The FDA can refer to software functions that include ” Software As a Medical Device” and “Software in a Medical Device(SiMD)”, which are software functions that are integral to (embedded in a) a medical device.

Section 201(h),?21 U.S.C. 321(h),(1) defines a medical device to be?an apparatus, implements, machine, contrivances, implant, in vitro regulator, or other similar or related articles, as well as a component or accessory. . . (b) is intended for diagnosis or treatment of disease or other conditions in humans or animals. (c) Is intended to alter the structure or function of human bodies or animals. To be considered a medical device, and thus subject to FDA regulation, the software must meet at least one of these criteria:

  • It must be used in diagnosing and treating patients.
  • It must not be designed to alter the structure or function of the body.

If your software is designed to be used by healthcare professionals to diagnose, treat, or manage patient information in hospitals, the FDA will likely consider such software to be medical devices that are subject to regulatory review.
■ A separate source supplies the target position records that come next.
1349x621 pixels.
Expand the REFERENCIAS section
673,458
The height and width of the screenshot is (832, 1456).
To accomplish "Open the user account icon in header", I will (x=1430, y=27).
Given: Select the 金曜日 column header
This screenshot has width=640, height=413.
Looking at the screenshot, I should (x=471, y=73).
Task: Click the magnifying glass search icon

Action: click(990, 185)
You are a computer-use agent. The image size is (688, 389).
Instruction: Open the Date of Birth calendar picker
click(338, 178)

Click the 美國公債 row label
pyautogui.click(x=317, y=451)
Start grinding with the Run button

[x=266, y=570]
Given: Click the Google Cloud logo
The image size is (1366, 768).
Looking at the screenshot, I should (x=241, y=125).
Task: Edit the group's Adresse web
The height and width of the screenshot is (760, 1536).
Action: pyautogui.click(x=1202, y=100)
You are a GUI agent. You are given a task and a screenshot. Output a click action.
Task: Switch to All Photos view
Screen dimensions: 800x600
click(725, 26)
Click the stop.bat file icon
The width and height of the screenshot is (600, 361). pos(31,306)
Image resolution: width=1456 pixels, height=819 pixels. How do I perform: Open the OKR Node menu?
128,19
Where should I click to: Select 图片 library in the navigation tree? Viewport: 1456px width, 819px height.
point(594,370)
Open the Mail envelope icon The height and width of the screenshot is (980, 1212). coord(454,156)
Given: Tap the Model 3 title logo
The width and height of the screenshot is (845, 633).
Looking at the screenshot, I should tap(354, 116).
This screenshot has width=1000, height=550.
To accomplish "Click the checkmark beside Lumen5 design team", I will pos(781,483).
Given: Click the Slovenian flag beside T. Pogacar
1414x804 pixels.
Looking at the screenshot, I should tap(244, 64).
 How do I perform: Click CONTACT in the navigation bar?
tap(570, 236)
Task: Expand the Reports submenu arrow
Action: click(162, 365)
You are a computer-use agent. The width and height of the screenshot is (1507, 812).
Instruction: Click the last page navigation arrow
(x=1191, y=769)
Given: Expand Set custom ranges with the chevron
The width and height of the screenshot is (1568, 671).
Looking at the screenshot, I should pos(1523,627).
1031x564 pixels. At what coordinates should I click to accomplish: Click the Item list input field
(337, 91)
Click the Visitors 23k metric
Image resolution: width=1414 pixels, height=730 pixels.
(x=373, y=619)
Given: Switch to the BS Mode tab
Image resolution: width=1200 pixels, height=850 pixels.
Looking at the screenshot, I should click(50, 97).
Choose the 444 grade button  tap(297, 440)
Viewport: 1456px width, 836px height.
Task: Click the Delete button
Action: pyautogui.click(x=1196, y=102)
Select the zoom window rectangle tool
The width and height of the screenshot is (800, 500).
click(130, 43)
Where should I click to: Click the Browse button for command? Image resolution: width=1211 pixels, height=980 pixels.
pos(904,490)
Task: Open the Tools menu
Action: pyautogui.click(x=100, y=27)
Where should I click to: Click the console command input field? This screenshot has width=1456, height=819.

Is Your Software a Medical Device?

FDA’s current oversight, which puts more emphasis on the functionality of the software than the platform, will ensure that FDA does not regulate medical devices with functionality that could be dangerous to patient safety. Examples of Device Software and Mobile Medical Apps FDA is focused on

  • Software functions that aid patients with diagnosed mental disorders (e.g., depression, anxiety, and post-traumatic stress disorder (PTSD), etc.) by providing “Skill of the Day”, a behavioral technique, or audio messages, that the user can access when they are experiencing anxiety.
  • Software functions that offer periodic reminders, motivational guidance, and educational information to patients who are recovering from addiction or smokers trying to quit;
  • Software functions that use GPS location data to alert asthmatics when they are near high-risk locations (substance abusers), or to alert them of potential environmental conditions that could cause symptoms.
  • Software that uses video and games to encourage patients to exercise at home.
  • Software functions that prompt users to choose which herb or drug they wish to take simultaneously. They also provide information about interactions and give a summary of the type of interaction reported.
  • Software functions that take into account patient characteristics, such as gender, age, and risk factors, to offer patient-specific counseling, screening, and prevention recommendations from established and well-respected authorities.
  • Software functions that use a list of common symptoms and signs to give advice about when to see a doctor and what to do next.
  • Software functions that help users to navigate through a questionnaire about symptoms and to make a recommendation on the best type of healthcare facility for them.
  • These mobile apps allow users to make pre-specified nurse calls or emergency calls using broadband or cell phone technology.
  • Apps that allow patients or caregivers to send emergency notifications to first responders via mobile phones
  • Software that tracks medications and provides user-configured reminders to improve medication adherence.
  • Software functions that give patients access to their health information. This includes historical trending and comparisons of vital signs (e.g. body temperature, heart rate or blood pressure).
  • Software functions that display trends in personal healthcare incidents (e.g. hospitalization rates or alert notification rate)
  • Software functions allow users to electronically or manually enter blood pressure data, and to share it via e-mail, track it and trend it, and upload it to an electronic or personal health record.
  • Apps that offer mobile apps for tracking and reminders about oral health or tools to track users suffering from gum disease.
  • Apps that offer mobile guidance and tools for prediabetes patients;
  • Apps that allow users to display images and other messages on their mobile devices, which can be used by substance abusers who want to quit addictive behaviors.
  • Software functions that provide drug interaction and safety information (side effects and drug interactions, active ingredient, active ingredient) in a report based upon demographic data (age and gender), current diagnosis (current medications), and clinical information (current treatment).
  • Software functions that allow the surgeon to determine the best intraocular lens powers for the patient and the axis of implantation. This information is based on the surgeon’s inputs (e.g., expected surgically induced astigmatism and patient’s axial length, preoperative corneal astigmatism etc.).
  • Software, usually mobile apps, converts a mobile platform into a regulated medical device.
  • Software that connects with a mobile platform via a sensor or lead to measure and display electrical signals from the heart (electrocardiograph; ECG).
  • Software that attaches a sensor or other tools to the mobile platform to view, record and analyze eye movements to diagnose balance disorders
  • Software that collects information about potential donors and transmits it to a blood collection facility. This software determines if a donor is eligible to collect blood or other components.
  • Software that connects to an existing device type in order to control its operation, function, or energy source.
  • Software that alters or disables the functions of an infusion pump
  • Software that controls the inflation or deflation of a blood pressure cuff
  • Software that calibrates hearing aids and assesses sound intensity characteristics and electroacoustic frequency of hearing aids.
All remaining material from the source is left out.